Associate Teaching Professor
Carnegie Mellon University
I always have a side project.
I've written a lot about the meta aspects of side projects, such as why I prefer making useless stuff and programming as play. I've also shared one, two, and three lists of projects that I think every programmer should try.
Through my many, many side projects, I've identified 5 key qualities for a good project:
A clear objective. The core goal should be clear, like "I want to build a NES emulator" or "I want to learn how to make an LLM from scratch". The rest can be figured out as I go (I really don't do much planning).
Tangible artifact. It is very motivating to have something that I can see and touch, and even show to my friends. If the project doesn't lend itself to something interactive, then layer on a visualizer or playground app.
Minimal cognitive overhead. I despise distractions so I try to limit the number of extraneous concepts that I need to learn en route to my goal to one other thing. If I'm trying to learn how to do procedural generation in games, then I don't want to also be learning Swift, XCode, and OpenGL at the same time.

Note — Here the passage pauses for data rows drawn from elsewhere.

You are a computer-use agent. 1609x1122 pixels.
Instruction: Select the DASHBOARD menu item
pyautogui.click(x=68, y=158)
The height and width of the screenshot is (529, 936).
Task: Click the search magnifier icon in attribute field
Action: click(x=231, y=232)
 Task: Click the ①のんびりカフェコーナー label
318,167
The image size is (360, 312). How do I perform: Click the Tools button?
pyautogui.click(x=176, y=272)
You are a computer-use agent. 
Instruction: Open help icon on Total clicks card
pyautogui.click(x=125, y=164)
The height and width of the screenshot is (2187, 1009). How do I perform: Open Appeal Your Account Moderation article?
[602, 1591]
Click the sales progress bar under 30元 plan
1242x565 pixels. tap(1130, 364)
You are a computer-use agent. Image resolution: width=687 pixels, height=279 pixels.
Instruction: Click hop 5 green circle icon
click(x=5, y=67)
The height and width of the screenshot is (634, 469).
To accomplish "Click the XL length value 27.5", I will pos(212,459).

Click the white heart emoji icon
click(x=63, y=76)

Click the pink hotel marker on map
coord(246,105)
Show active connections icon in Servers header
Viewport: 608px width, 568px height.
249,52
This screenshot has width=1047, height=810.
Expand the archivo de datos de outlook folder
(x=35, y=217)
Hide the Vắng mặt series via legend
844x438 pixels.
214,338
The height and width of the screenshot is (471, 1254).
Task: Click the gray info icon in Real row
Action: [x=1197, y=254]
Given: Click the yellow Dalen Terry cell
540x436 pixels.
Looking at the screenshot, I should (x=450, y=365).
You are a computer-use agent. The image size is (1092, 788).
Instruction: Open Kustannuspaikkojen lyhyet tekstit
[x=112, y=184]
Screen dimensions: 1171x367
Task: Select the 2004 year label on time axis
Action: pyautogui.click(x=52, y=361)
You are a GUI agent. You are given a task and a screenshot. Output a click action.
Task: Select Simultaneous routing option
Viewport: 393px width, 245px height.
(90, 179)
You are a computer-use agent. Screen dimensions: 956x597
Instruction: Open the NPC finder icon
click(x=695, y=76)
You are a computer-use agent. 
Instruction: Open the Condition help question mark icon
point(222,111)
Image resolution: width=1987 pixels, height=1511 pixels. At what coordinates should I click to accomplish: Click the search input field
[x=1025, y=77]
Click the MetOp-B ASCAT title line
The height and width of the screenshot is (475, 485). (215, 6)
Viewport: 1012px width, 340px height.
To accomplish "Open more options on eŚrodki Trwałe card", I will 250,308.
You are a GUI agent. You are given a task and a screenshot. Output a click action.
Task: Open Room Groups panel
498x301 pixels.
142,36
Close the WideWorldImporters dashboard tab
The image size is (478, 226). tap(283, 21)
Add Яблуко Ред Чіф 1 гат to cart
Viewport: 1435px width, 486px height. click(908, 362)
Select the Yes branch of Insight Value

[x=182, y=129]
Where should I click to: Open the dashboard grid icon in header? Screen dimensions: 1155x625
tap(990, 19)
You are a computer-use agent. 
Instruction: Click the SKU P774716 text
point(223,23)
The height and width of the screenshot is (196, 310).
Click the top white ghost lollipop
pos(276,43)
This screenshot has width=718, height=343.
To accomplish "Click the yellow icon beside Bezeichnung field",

Existing resources. If I get stuck, I want there to be a plethora of resources and existing solutions for me to learn from. The core concept of my projects is never novel (though the specific combination of features and design choices often is).
Elastic scope. A great project is one that can be as simple or complex as I want—it can be completed in a weekend or in 6 months. I can customize it, simplify it, or add complexity to the areas of the project that interest me.